• [Aim]: Write the next part of the essay on keeping the spirit of Ramadan while living away from family, picking up right after its last sentence.

• [Text shown]:

------

Finding the spirit of Ramadan


Ramadan brings to mind an array of sights in the mind’s eye – eager faces turned up to the sky as they wait to witness the beauty of a slight crescent moon which signals the start of a month filled with peace, serenity and forgiveness; laden iftaar tables just waiting to be set upon by hungry worshippers; masjids filled to the brim with Muslims eager to pray in congregation and benefit from the added reward of it. Ramadan is so filled with community, what then happens when that community can no longer be accessed? Is it still Ramadan without all the traditions that have come to be associated with it?

When I was eighteen, I experienced my first few fasts living apart from family and community. I’d travelled several thousand kilometres away to study and, as it happened, Ramadan began whilst I was still writing exams. That year, I’d chosen to live in a dorm and due to both the less than convenient system for applying for some sort of packed meal that I could eat at sehri and iftaar time combined with the fact that I would only be spending a few days of Ramadan away at university meant that I elected to simply eat snacks in my bedroom.

------

• [Source data]:

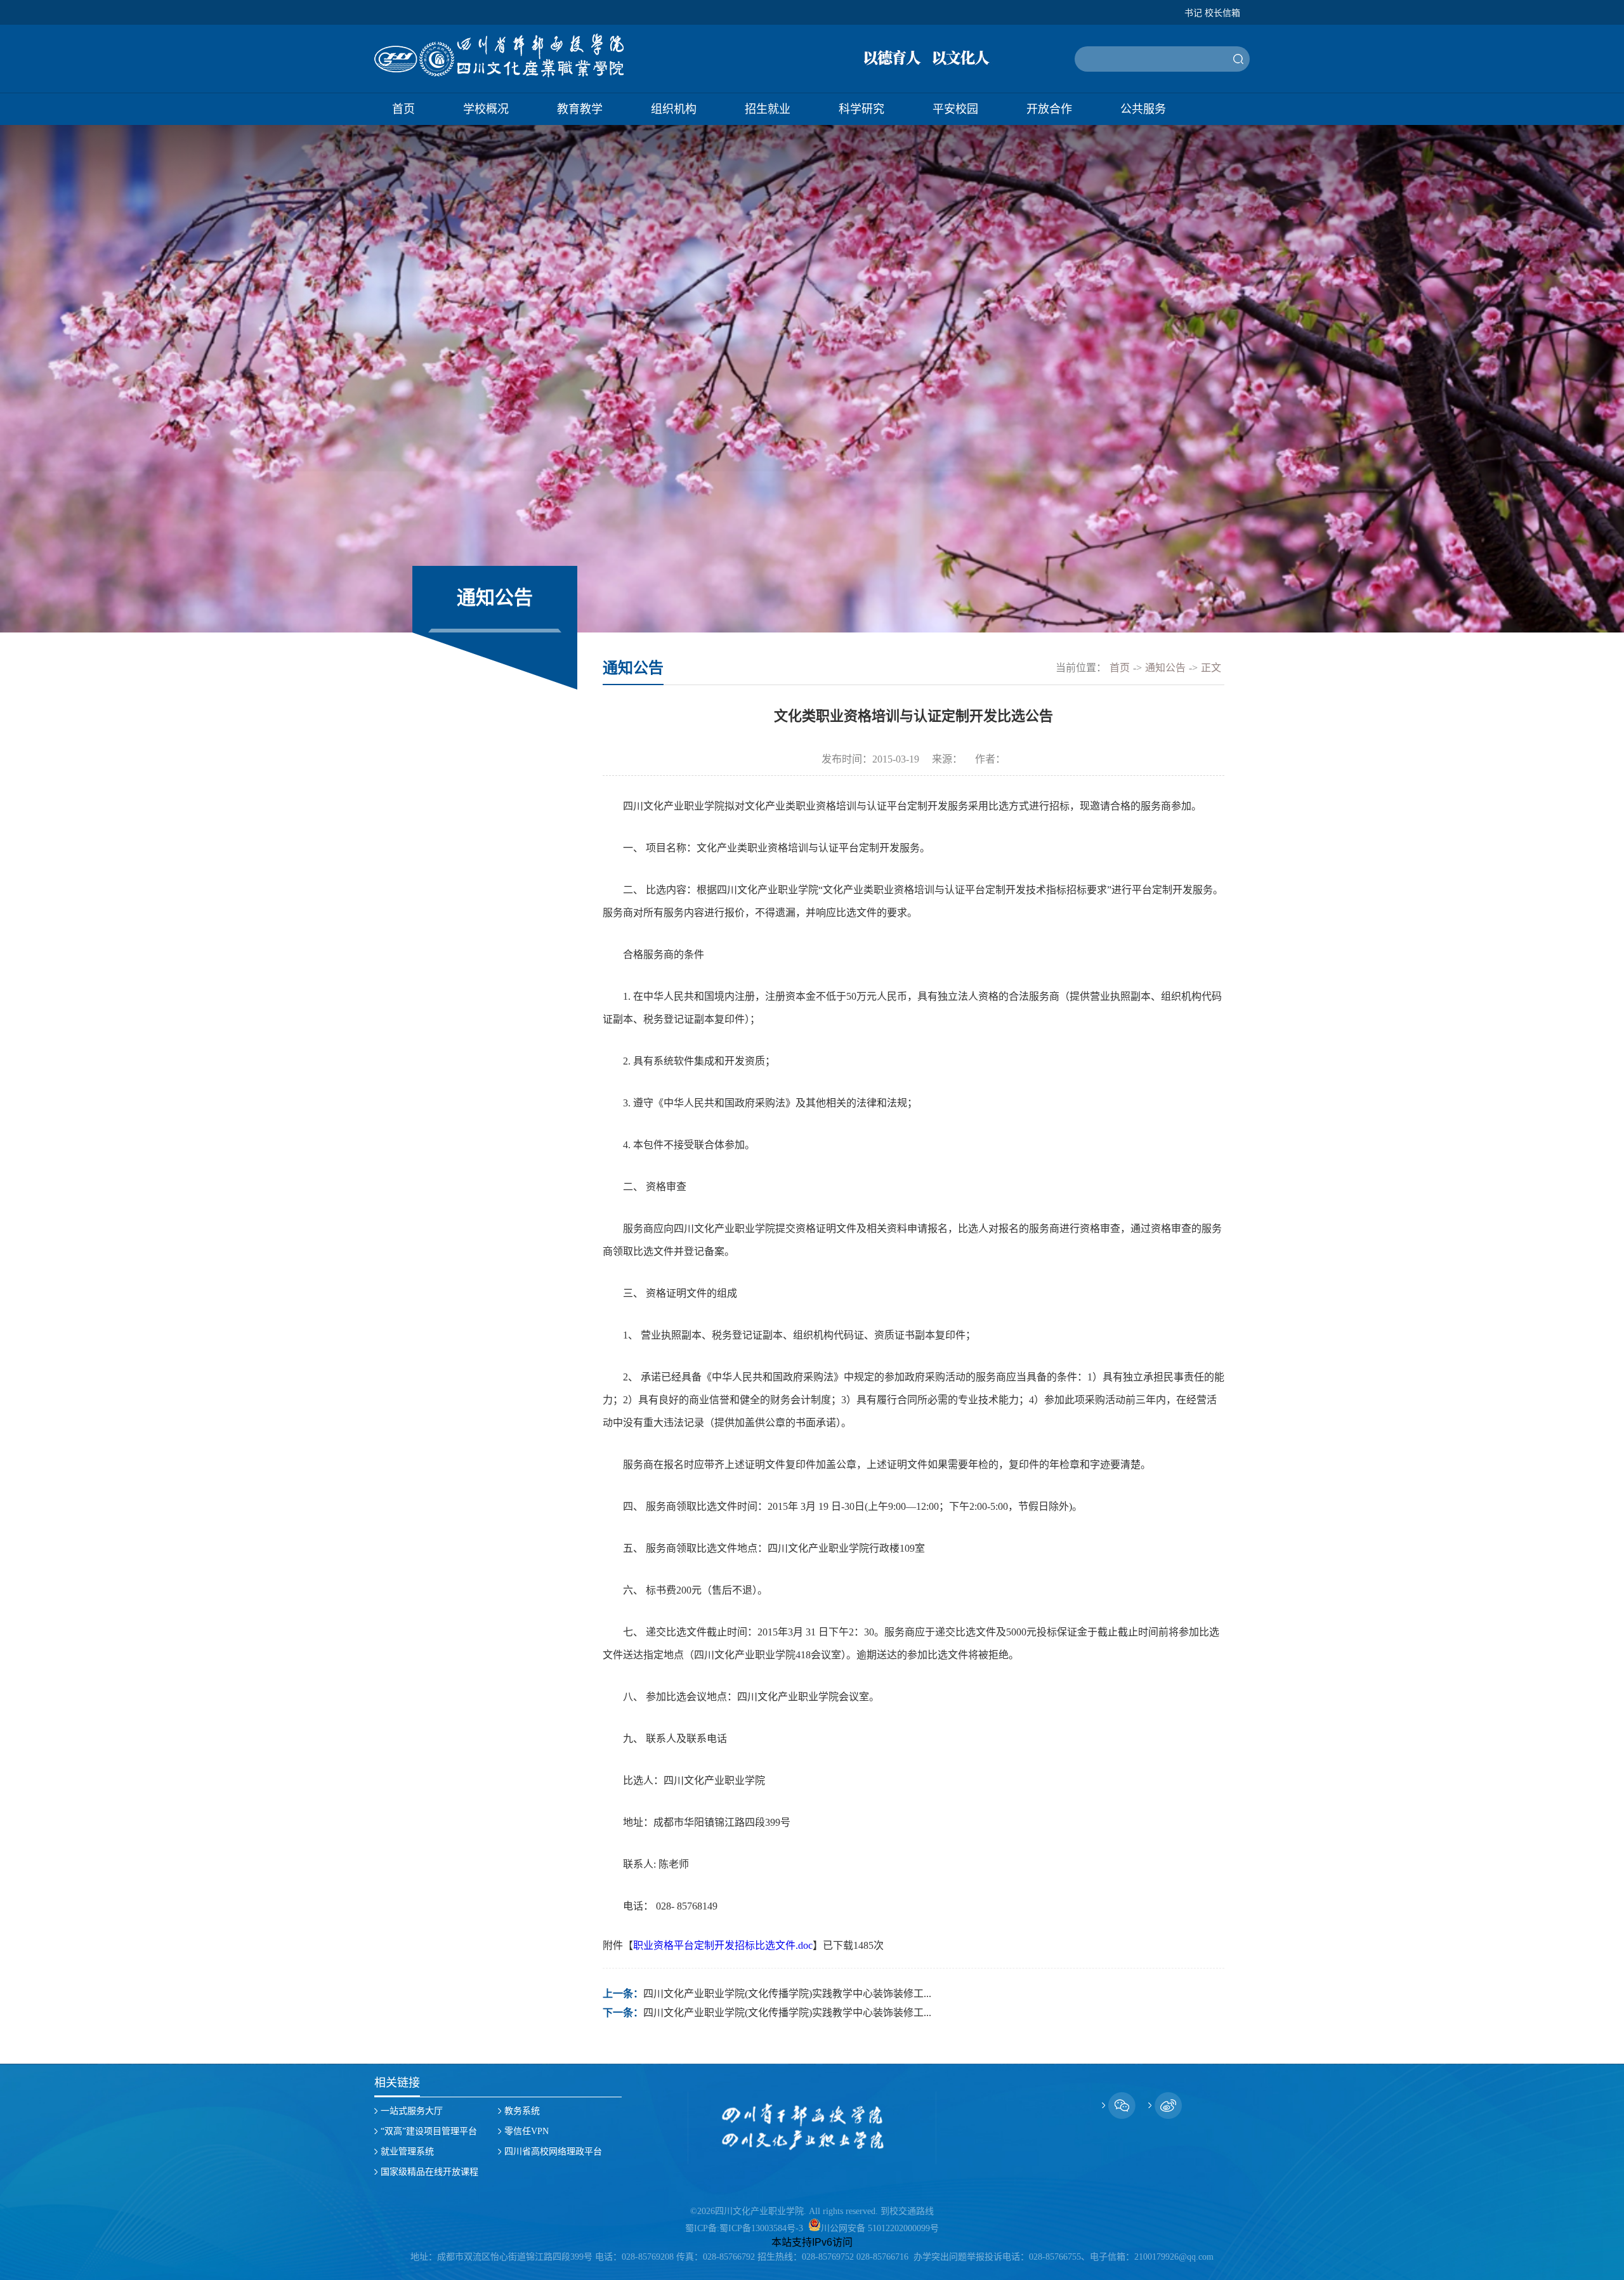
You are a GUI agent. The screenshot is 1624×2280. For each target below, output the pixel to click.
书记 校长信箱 (1212, 13)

------

• [Reply]:
It was the first time that I spent iftaar all alone and I can’t deny that it did feel strange. Something was missing – more than just the obvious food and family, that is. When I look back on that year, it still feels as though I was in some weird kind of limbo where Ramadan hadn’t truly started yet. Getting back home a few days in, it felt like the month only truly began when I woke up for sehri alongside my mother the morning after I arrived.

Fasting is so much more than the physical abstaining from food and drink but I can’t deny that a lot of emphasis is put on it in my community. From weeks in advance when the preparation of savouries begins to gathering together around a table to eat after a long day of fasting, food plays a great role in the fasting that I grew up with.

My second year at university, I spent all of Ramadan away from home. I’d moved into an apartment with a friend that year and we spent a lot of that Ramadan together. That year felt a little closer to the traditional Ramadan I’d grown to expect after so many years of traditions. We cooked together, ate together and made some very special memories. After she’d left to go back home however, I was left alone once again. I still had access to a full kitchen and still made myself some great meals. I should have had all the same atmosphere that I’d had whilst with my flatmate. But something was missing.

“…many of us find ourselves without companions to share this holy month with. As a result, we find ourself searching for the heart of Ramadan…”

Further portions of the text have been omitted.